Gao Yunxiang (高云翔; born 15 August 1982), also known as Gavin Gao, is a Chinese actor best known for his roles as Yang Rui and Zhai Li in the television series Goddess of Mercy (2011) and Legend of Mi Yue (2015) respectively.

==Early life and education==
Gao was born in Tianjin on August 15, 1982. He was a football player before he was 15 years old. Then he has made a crossover from sports to the entertainment. He graduated from Shanghai Theatre Academy.

==Acting career==
Gao first screen acting credit was Ambition (2002) and subsequently appearing on television series such as Ordinary Life (2003), Watching Sunshine (2004), and A Beautiful New World (2005).

In 2005, he played a supporting role in Wind and Rain in Xiguan, starring Chen Kun and Sun Li and directed by Xu Geng.

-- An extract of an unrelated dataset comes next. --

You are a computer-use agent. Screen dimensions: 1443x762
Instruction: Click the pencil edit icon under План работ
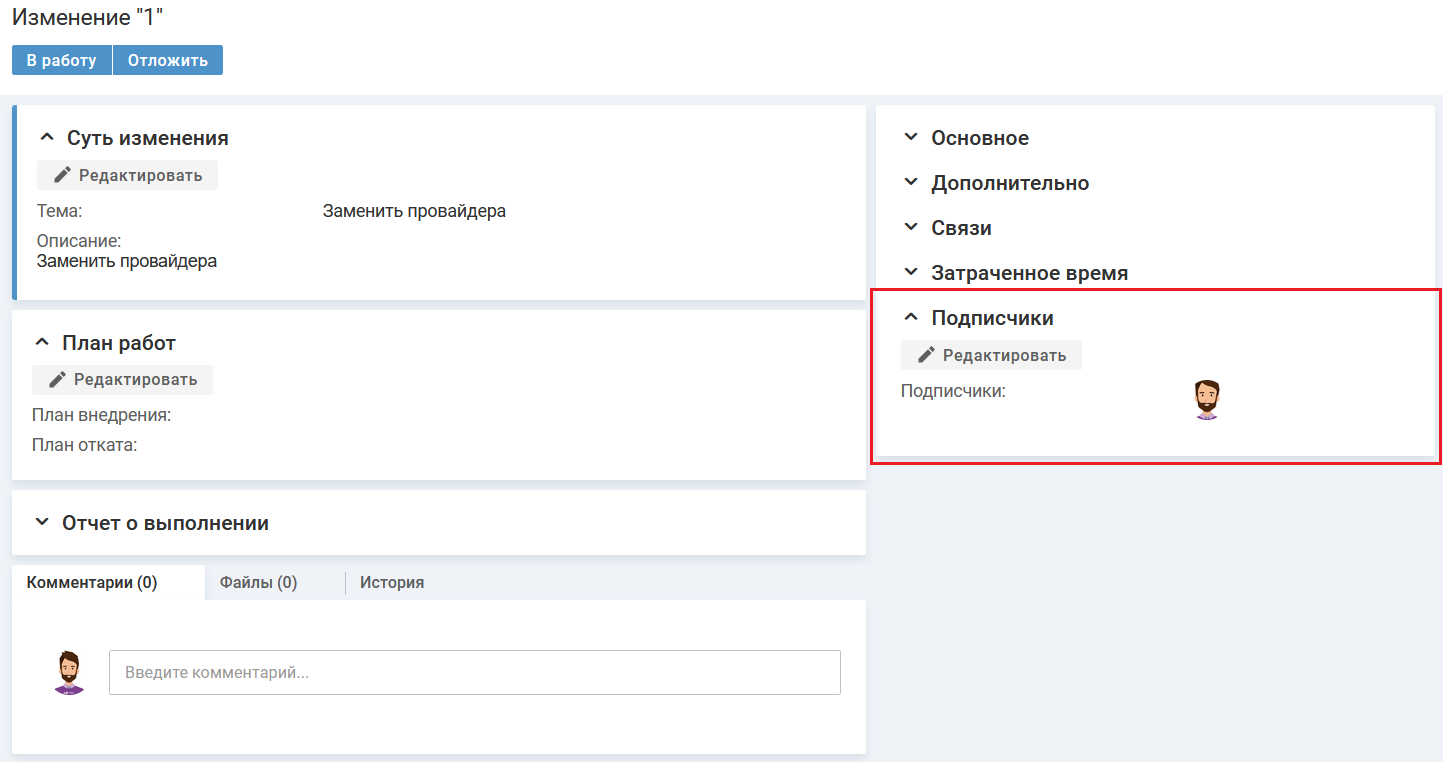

Gao made his film debut in My Belle Boss (2007), a romantic comedy film starring Jing Tian and Peter Ho.

In 2008, Gao starred with Tiffany Tang and Zhang Yishan in Born After 80.

In 2009, he has appeared in four television series: Percussion Lane, Love Is Past, Late Marriage, and Nanny Mother.

For his role as Yang Rui in Goddess of Mercy, Gao won the Best TV Actor: Legend at the 6th Huading Awards.

In 2013, he had a supporting role in Legend of Lu Zhen, a historical television series starring Zanilia Zhao as the lead actress.

In 2014, Gao has appeared in a number of television productions. He co-starred with Anita Yuen and Alex Man in Royal Romance as Shunzhi Emperor. He played the title role in Palace 3: The Lost Daughter, co-starring Lu Yi, Mabel Yuan and Shirley Dai.

Gao earned his second Huading Award for his performance as Zhai Li in Legend of Mi Yue (2015). That same year, he was cast as Erlang Shen (Yang Jian) in Ne Zha and Yang Jian, opposite Wong Cho-lam, Law Kar-ying and Ying Er.

==Personal life==
Gao began dating Dong Xuan in 2009. They married in Beijing on August 21, 2011. Their daughter, nicknamed Xiao Jiuwo (小酒窝 (Little dimple)), was born on June 2, 2016. On July 16, 2019, Dong's attorney told reporter of Sina that Dong Xuan and Gao Yunxiang divorced in March 2019.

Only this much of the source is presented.